YOUR TASK:
Below, find the line containing "Private Policy (699, 2251)"; from there to the final line, print every line exactly and skip the pictures.

# # #

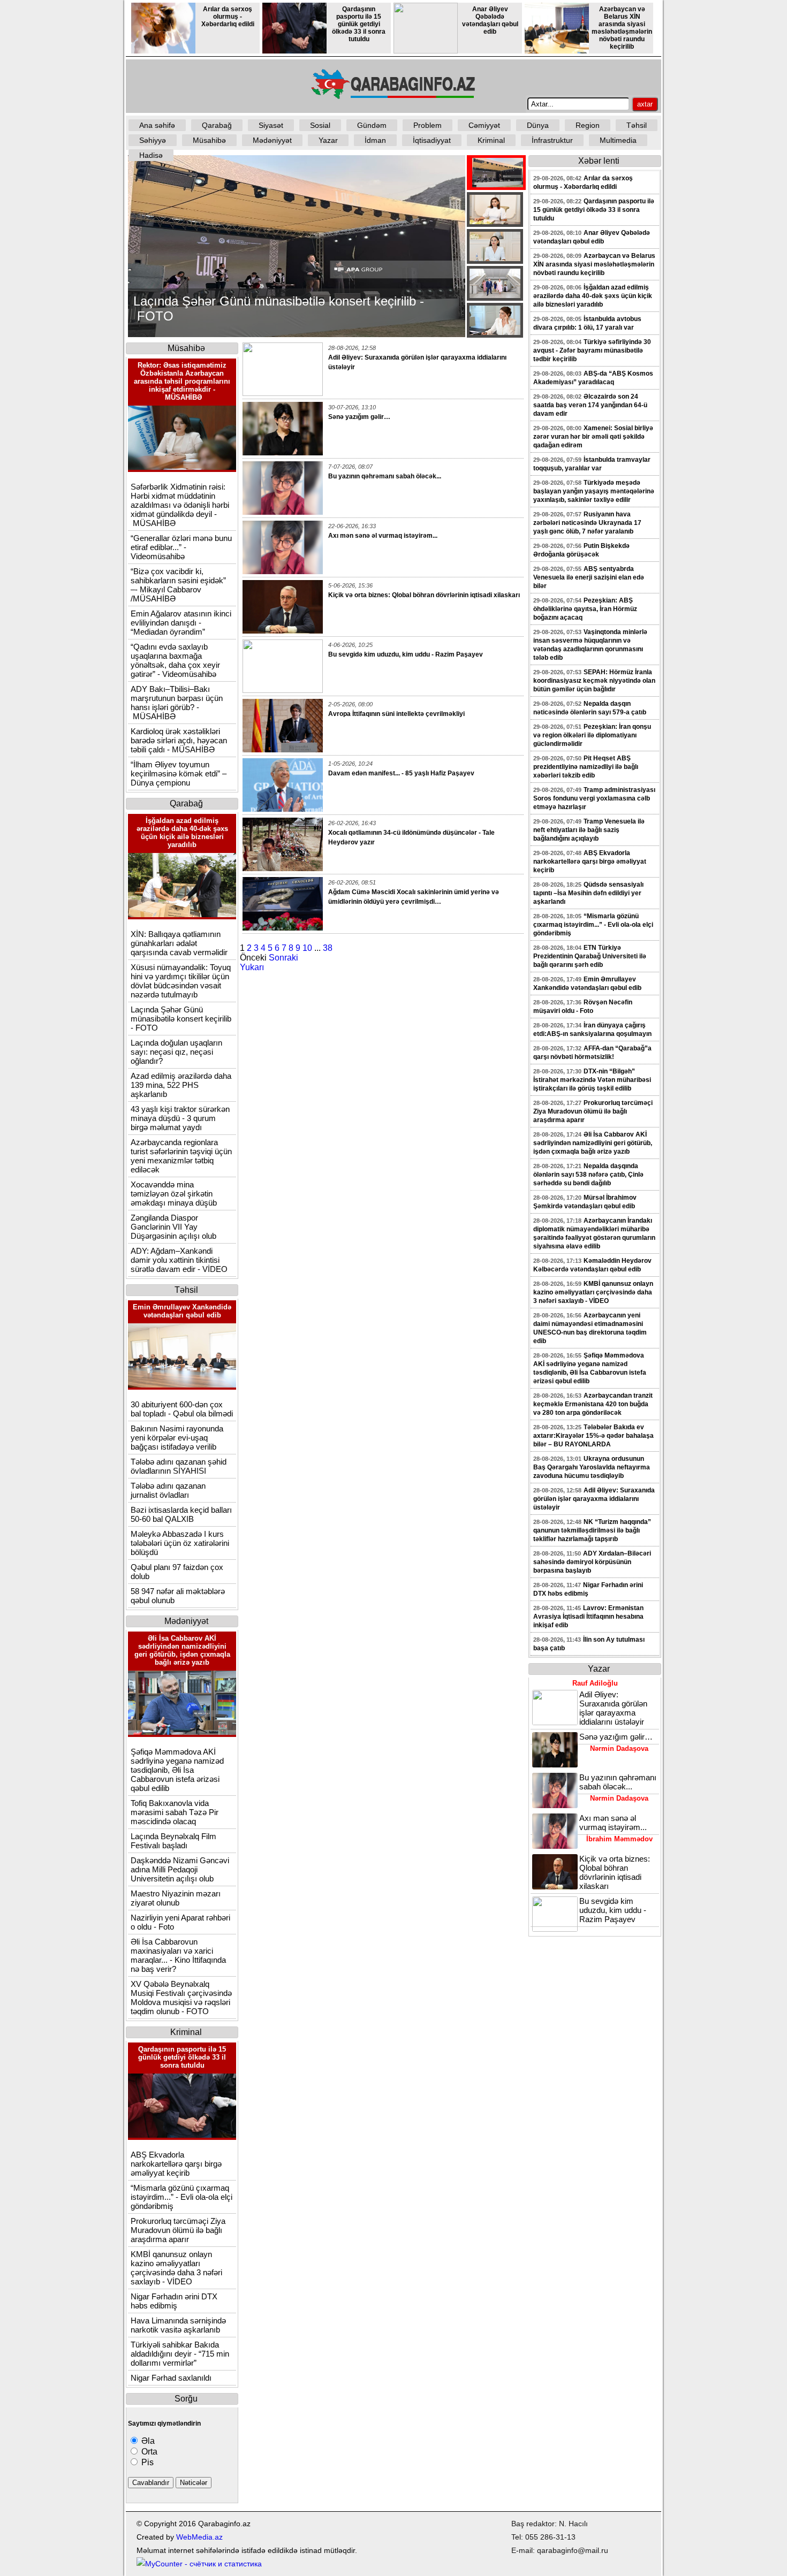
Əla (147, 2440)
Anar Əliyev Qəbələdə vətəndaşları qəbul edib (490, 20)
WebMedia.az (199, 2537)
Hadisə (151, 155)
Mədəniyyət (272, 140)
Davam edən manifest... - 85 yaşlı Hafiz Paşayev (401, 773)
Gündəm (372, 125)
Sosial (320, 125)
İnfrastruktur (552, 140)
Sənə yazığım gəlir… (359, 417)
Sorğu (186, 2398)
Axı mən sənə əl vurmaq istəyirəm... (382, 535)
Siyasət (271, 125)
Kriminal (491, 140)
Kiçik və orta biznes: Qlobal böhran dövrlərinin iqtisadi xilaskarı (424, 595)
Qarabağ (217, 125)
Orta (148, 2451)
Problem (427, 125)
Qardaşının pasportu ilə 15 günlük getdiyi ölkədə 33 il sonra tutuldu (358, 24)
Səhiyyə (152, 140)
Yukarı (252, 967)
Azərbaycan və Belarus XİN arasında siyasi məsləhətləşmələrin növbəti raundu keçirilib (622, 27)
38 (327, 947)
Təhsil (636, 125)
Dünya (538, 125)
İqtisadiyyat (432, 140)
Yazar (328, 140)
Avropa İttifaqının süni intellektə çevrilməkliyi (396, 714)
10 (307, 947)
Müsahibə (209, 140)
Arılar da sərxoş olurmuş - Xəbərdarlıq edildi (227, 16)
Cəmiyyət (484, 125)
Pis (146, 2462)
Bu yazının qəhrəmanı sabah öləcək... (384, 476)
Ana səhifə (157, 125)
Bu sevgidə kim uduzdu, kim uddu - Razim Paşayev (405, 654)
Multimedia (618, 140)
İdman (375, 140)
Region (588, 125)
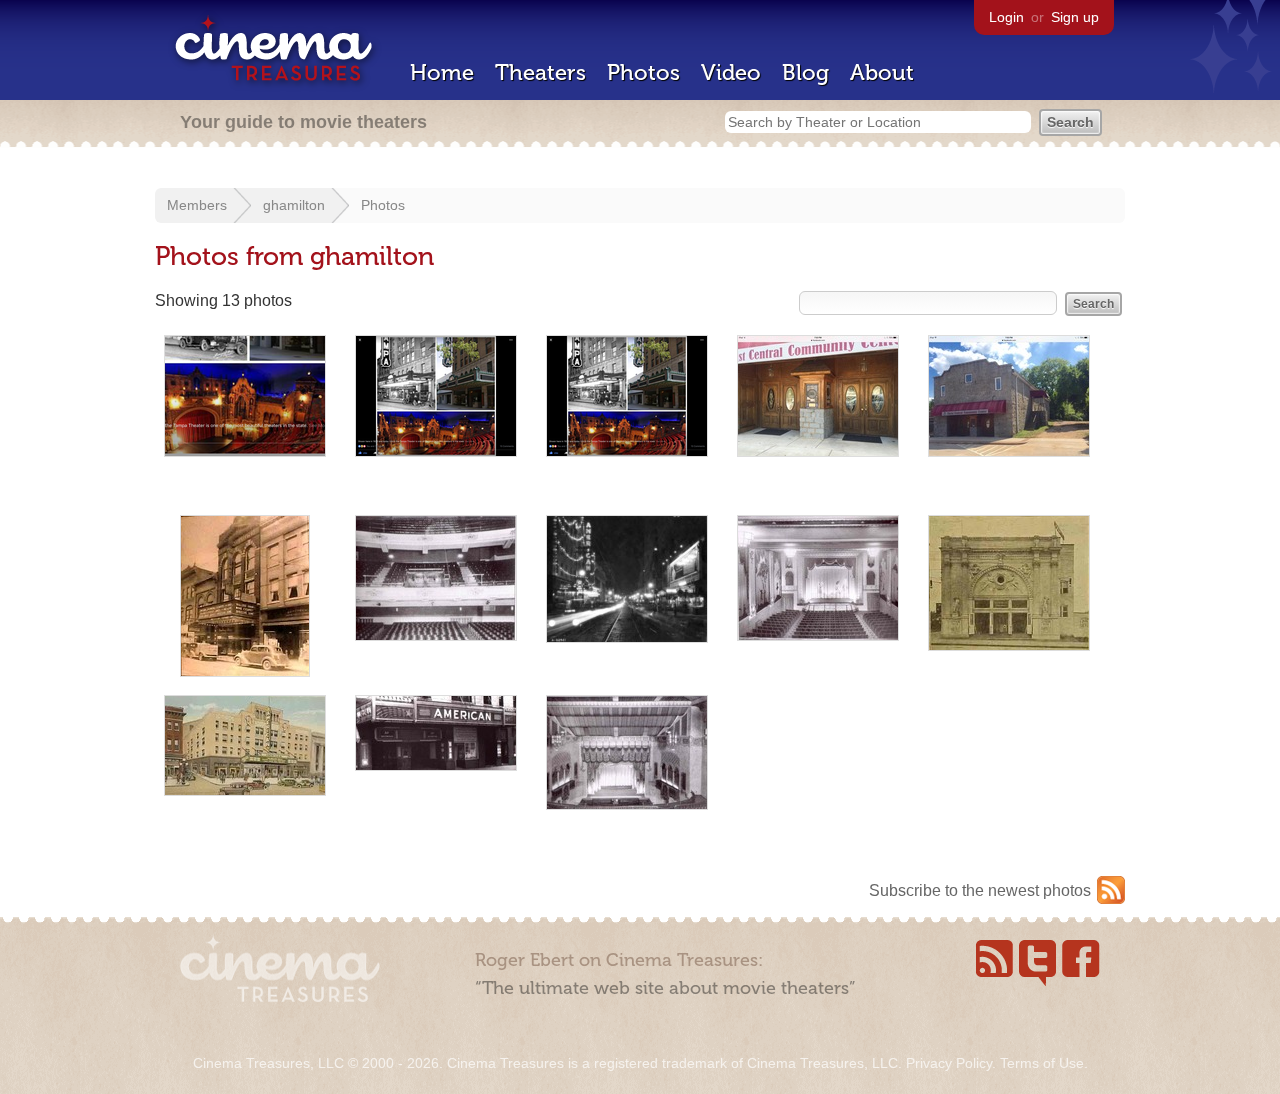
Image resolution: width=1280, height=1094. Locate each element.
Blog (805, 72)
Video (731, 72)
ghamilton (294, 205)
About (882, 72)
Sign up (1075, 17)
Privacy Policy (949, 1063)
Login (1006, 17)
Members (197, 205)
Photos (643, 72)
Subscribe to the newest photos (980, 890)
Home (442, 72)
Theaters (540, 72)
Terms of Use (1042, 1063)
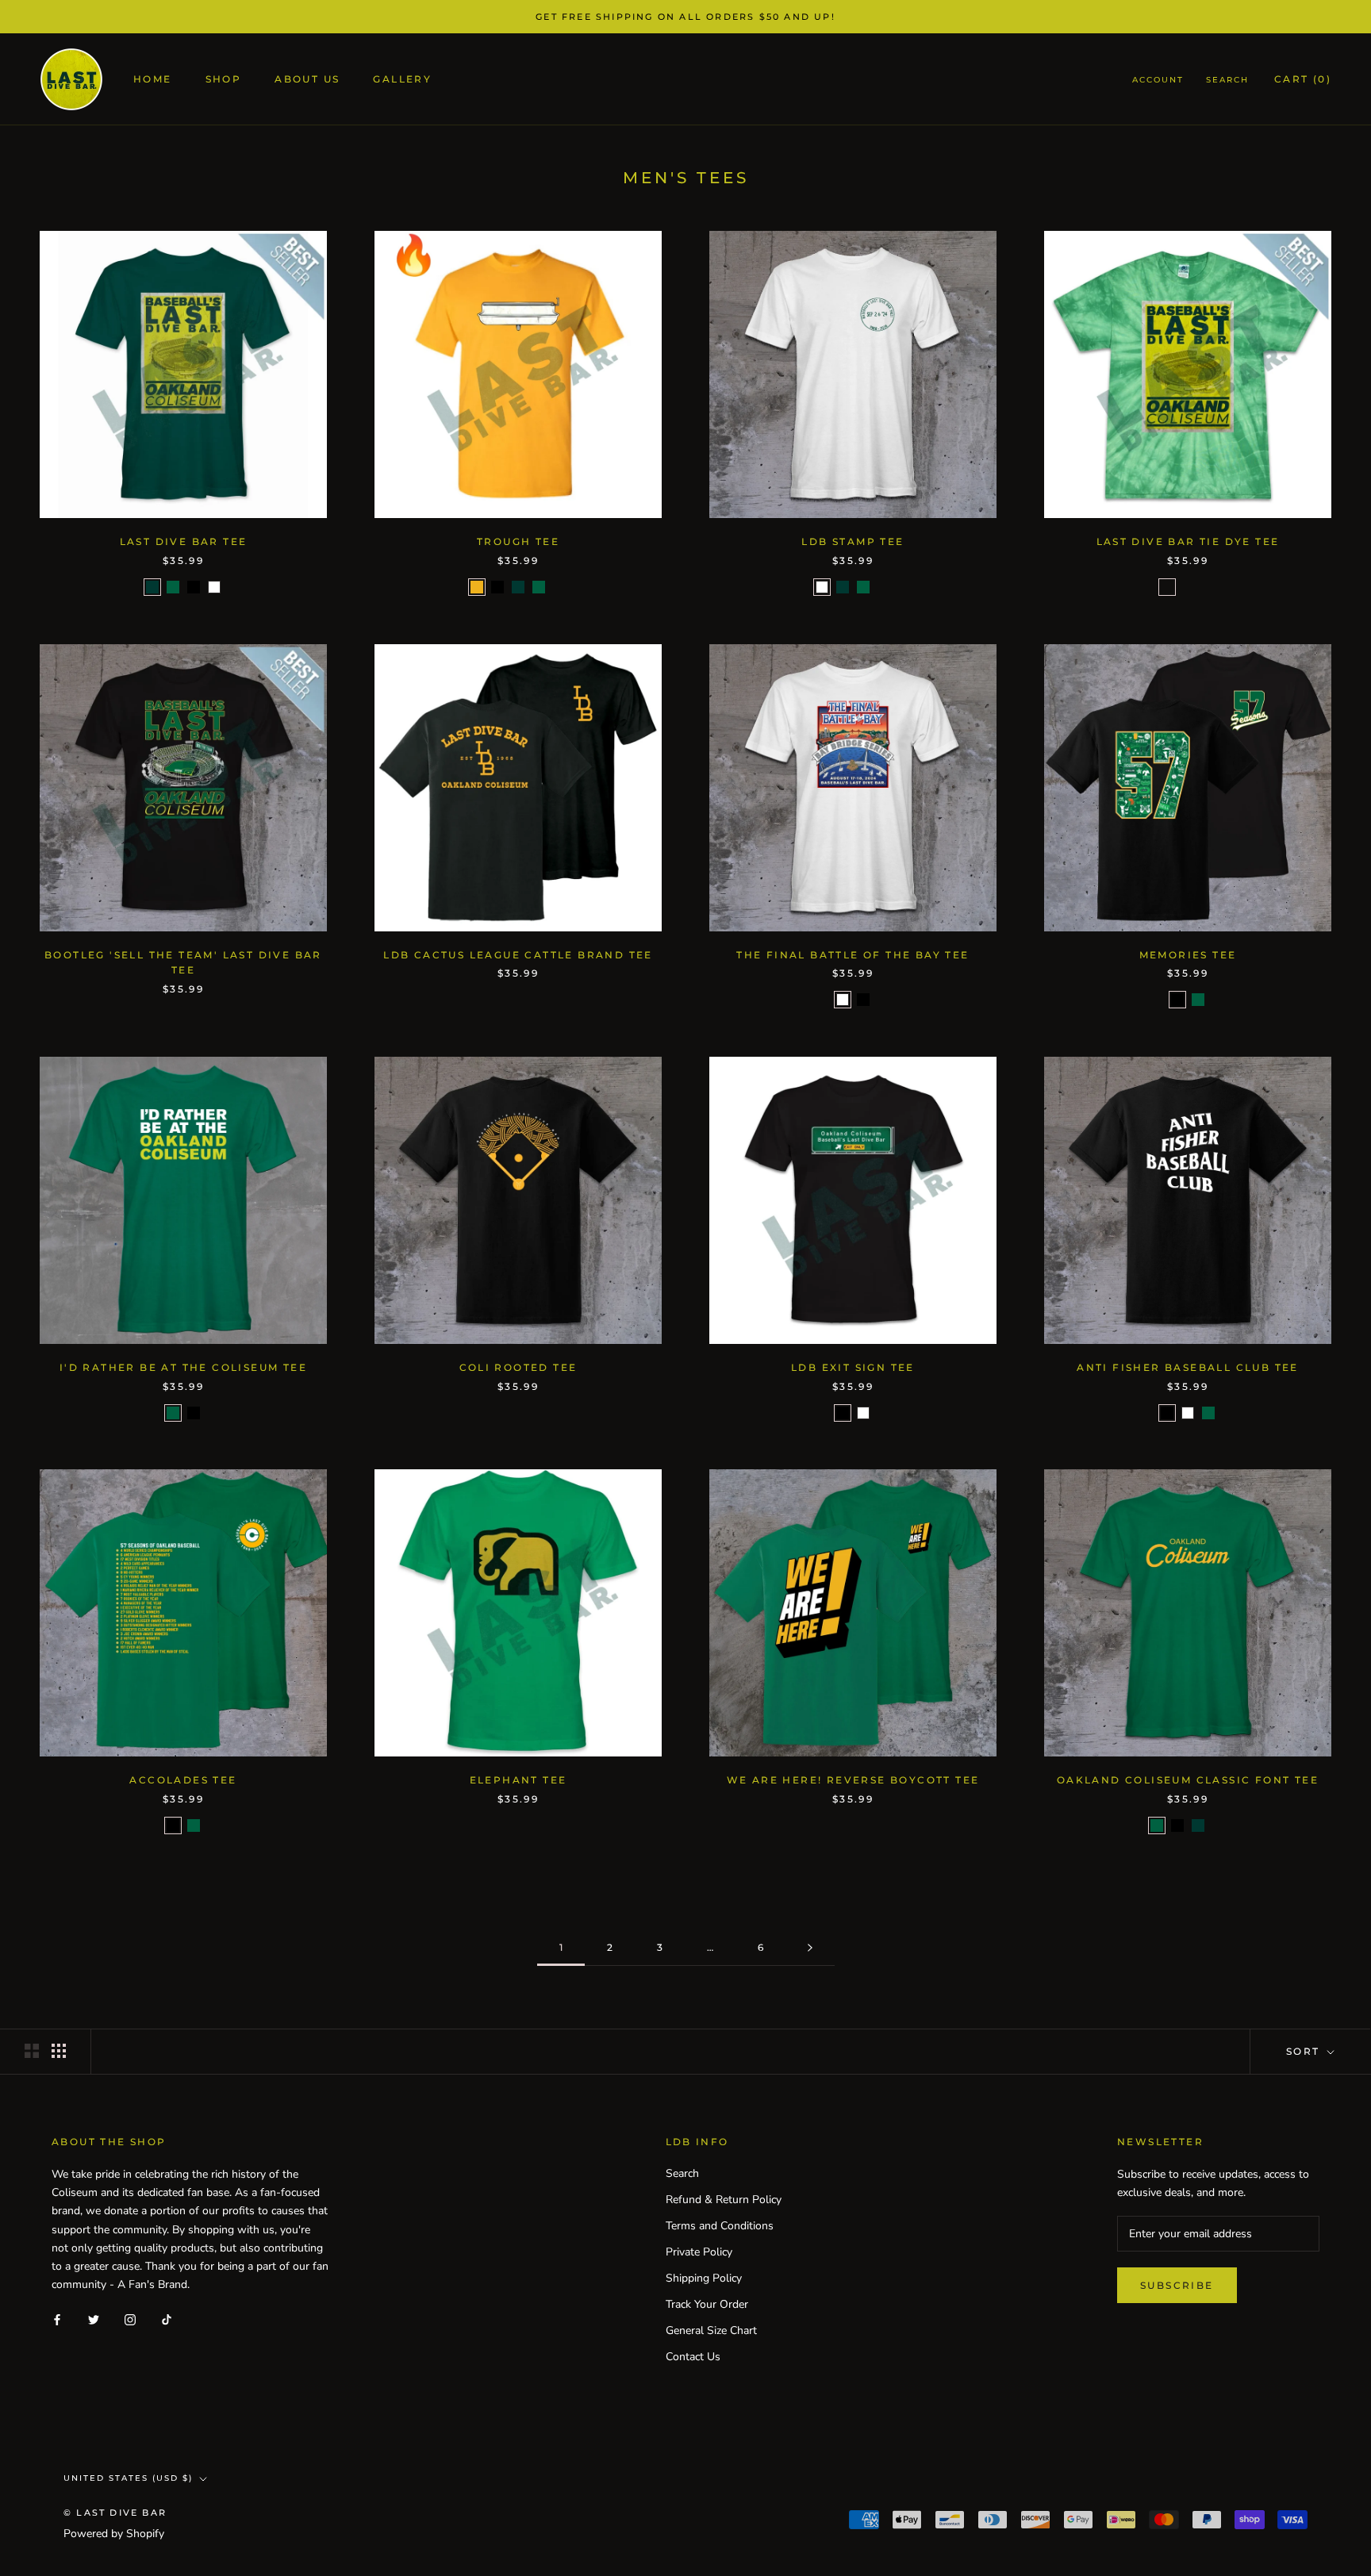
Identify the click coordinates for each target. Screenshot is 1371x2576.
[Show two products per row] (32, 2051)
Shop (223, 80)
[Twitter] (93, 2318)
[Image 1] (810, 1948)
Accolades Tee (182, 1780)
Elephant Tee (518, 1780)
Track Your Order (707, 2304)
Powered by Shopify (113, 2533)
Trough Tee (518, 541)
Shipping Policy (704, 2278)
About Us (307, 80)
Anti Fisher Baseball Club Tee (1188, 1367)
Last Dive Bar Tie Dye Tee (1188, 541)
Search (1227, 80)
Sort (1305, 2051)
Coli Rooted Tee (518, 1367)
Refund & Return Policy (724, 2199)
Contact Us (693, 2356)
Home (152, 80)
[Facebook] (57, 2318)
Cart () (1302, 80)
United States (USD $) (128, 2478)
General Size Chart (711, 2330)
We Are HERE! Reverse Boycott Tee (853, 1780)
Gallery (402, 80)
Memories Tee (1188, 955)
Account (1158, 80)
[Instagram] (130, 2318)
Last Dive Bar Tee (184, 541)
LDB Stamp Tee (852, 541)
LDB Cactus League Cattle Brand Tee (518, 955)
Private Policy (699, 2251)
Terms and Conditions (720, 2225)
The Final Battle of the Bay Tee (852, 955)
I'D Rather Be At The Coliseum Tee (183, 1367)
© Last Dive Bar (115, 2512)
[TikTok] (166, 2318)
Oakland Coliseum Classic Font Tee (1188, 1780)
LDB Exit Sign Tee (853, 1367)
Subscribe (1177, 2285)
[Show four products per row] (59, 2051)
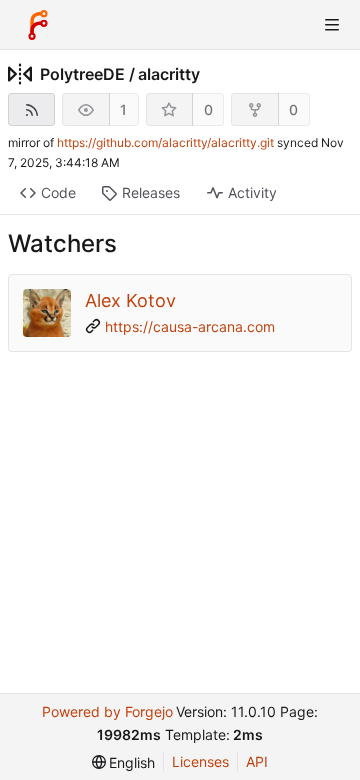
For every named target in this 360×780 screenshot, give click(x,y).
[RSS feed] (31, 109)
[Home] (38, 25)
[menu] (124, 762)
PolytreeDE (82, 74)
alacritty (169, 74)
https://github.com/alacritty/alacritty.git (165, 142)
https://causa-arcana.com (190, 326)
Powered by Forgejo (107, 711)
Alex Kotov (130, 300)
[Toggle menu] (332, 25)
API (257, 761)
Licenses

# # #

EXERCISE RESULT:
Private Policy (699, 2251)
Terms and Conditions (720, 2225)
The Final Battle of the Bay Tee (852, 955)
I'D Rather Be At The Coliseum Tee (183, 1367)
© Last Dive Bar (115, 2512)
[TikTok] (166, 2318)
Oakland Coliseum Classic Font Tee (1188, 1780)
LDB Exit Sign Tee (853, 1367)
Subscribe (1177, 2285)
[Show four products per row] (59, 2051)
For every named target in this 360×780 screenshot, give click(x,y).
[RSS feed] (31, 109)
[Home] (38, 25)
[menu] (124, 762)
PolytreeDE (82, 74)
alacritty (169, 74)
https://github.com/alacritty/alacritty.git (165, 142)
https://causa-arcana.com (190, 326)
Powered by Forgejo (107, 711)
Alex Kotov (130, 300)
[Toggle menu] (332, 25)
API (257, 761)
Licenses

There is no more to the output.